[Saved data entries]
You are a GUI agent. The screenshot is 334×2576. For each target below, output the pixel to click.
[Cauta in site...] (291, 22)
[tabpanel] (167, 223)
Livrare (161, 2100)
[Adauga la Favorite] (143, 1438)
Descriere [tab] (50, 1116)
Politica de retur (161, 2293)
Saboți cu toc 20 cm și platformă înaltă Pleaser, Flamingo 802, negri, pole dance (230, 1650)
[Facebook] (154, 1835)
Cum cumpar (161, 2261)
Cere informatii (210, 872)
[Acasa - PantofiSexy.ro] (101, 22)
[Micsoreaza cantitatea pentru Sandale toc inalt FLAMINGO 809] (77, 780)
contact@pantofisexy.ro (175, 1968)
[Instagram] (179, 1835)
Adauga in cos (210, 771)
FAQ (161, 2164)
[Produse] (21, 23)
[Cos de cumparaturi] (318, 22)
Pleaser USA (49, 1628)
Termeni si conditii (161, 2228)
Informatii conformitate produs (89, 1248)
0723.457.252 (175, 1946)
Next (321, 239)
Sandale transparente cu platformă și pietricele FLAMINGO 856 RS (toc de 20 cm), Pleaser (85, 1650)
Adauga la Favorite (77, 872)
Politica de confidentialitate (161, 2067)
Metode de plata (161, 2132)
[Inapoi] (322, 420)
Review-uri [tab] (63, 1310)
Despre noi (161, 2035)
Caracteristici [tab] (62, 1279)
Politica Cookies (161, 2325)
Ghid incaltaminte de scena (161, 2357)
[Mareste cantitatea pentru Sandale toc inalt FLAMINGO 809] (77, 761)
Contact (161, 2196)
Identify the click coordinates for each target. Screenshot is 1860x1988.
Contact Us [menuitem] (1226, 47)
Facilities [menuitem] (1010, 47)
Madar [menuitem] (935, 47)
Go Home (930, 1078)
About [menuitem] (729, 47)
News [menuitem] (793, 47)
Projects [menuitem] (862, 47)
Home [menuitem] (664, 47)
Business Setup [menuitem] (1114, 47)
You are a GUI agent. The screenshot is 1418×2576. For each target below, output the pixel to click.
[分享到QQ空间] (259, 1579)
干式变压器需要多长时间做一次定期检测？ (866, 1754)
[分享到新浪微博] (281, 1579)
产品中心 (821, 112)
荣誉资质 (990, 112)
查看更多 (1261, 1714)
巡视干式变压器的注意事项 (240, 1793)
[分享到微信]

[WORK ITEM]
Check each line above for the string "Politica" and copy every line that has it.

[RESPONSE TO THE EXERCISE]
Politica de retur (161, 2293)
Politica de confidentialitate (161, 2067)
Politica Cookies (161, 2325)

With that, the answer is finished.